# Nikon Is Getting Out of Rifle Scope Business



## Critter (Mar 20, 2010)

I saw on another forum that Nikon is getting out of the hunting scope business. There is all kinds of speculation such as the bird watchers pressured them to get out but who really knows. A member over there checked and it appears that they will still honor their warranties. 

So if you are a fan of Nikon there may be some killer deals in the next little while


----------



## backcountry (May 19, 2016)

I would wager dedicated hunting optics companies took a lot of wind out of the Nikon scope sales. There is just only so much competition that remains viable in that price point. Makes sense that they aren't tanking their other lines as many competitor are hunter specific and not reaching wildlife viewers, birders, etc. Nikon has a pretty solid hold and history there.

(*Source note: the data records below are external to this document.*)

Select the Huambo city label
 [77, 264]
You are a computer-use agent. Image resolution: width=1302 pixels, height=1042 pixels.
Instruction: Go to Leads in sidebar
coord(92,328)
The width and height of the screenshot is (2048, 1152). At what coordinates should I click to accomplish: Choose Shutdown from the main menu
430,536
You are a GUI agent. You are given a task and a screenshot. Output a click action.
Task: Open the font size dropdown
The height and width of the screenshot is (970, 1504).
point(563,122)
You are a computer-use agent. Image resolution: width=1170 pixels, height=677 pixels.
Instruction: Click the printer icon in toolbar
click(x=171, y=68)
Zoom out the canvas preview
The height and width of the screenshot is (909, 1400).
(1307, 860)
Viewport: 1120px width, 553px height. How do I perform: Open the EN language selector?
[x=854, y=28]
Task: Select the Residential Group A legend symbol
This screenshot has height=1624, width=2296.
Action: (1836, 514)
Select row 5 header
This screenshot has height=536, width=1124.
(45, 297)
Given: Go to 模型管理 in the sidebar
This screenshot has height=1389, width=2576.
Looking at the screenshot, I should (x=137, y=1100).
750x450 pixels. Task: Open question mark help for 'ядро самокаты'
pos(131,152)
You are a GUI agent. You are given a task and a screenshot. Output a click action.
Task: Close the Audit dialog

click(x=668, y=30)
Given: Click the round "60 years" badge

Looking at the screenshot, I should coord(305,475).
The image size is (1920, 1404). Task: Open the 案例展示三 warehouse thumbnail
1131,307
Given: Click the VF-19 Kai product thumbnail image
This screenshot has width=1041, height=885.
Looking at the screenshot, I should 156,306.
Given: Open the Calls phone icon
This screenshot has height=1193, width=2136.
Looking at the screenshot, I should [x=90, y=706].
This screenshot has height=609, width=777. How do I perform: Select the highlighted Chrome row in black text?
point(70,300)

This is the nature of market disruptors.

Hopefully folks can snag up some scopes for a good price as they dump their remaining inventory.


----------



## DallanC (Jan 13, 2009)

That and the recent Nikon rifle scopes sucked.




-DallanC


----------



## Critter (Mar 20, 2010)

I have never had a Nikon and I have never considered them. 

A friend had one on a rifle a few years ago and couldn't hit a thing with it since it was fogging up. He sent it into Nikon and after he got it back it was doing the same thing. I think that he sent it in a second time and instead of putting it back onto his rifle he sold it and put a Leupold onto the rifle


----------